The U.S. Food and Drug Administration (FDA) has approved Merck & Co’s antiviral pill for high-risk adult patients of COVID-19, just 24 hours after authorizing another treatment from Pfizer for high-risk patients who are 12 years of age or older.
According to Reuters, the US health authority has given the go-ahead to Merck’s promising drug as a hedge against mild-to-moderate COVID-19 in individuals who are at risk for severe disease, and for whom typical COVID-19 treatments are not available.
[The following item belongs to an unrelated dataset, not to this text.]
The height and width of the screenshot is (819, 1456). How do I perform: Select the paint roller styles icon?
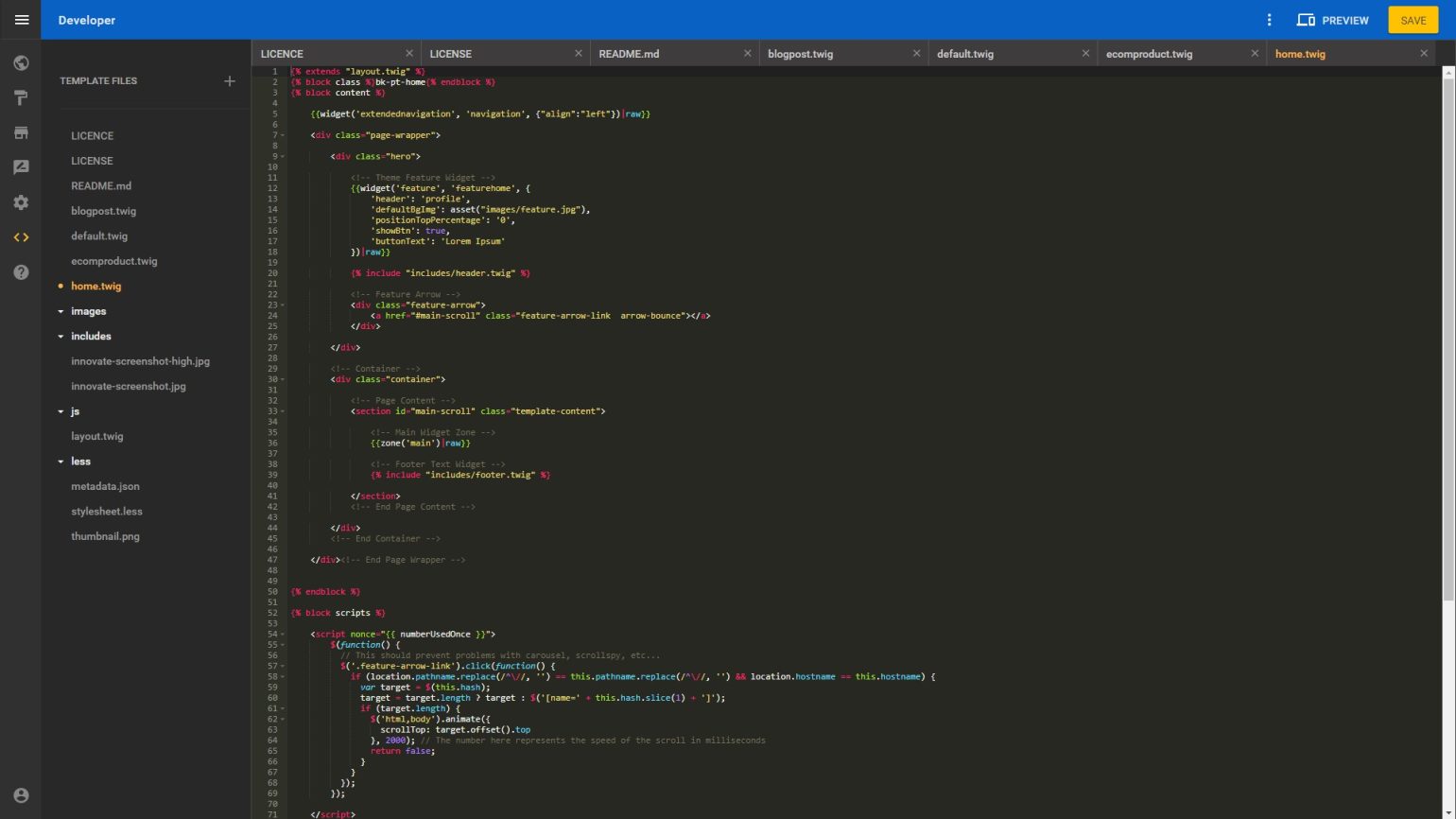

In a clinical trial of high-risk individuals early in the course of the illness, Merck’s new pill was proven to reduce hospitalizations and fatalities by roughly 30%. The oral medication has been approved by FDA for the treatment of mild-to-moderate COVID-19 in adults who are at risk of developing severe disease and for whom no other coronavirus therapies are available or are clinically appropriate.
So far, experts agree that pills from both Merck and Pfizer are expected to offer a good amount of support against the Omicron variant, which is now considered to be highly contagious in the United States and other parts of the world as well.
Moreover, the subsisting monoclonal therapies given at hospitals to improve immunity are not very effective against Omicron. It should be noted that Merck’s new “anti-pandemic pill” has yet to receive approval for treating patients below 18 years of age as the drug halts bone and cartilage maturity, said the FDA in a statement.
It is pertinent to note that the drug is meant to be taken twice a day – four pills each time – for five days, making a full treatment course of 40 pills.
How does it work?
Merck’s medication slows the coronavirus’s reproduction by inserting small mutations into its genetic coding. Concerns have been expressed that the treatment could create abnormalities in human babies and perhaps lead to more virulent strains of the virus as a result of this genetic influence. The variation danger, however, is primarily theoretical, according to FDA scientists, because people take the medicine for such a short amount of time.
Merck’s senior vice president for clinical development, Dr. Nick Kartsonis, commented that the company’s scientists are still examining the medicine and expect to have it approved for use in children in the future.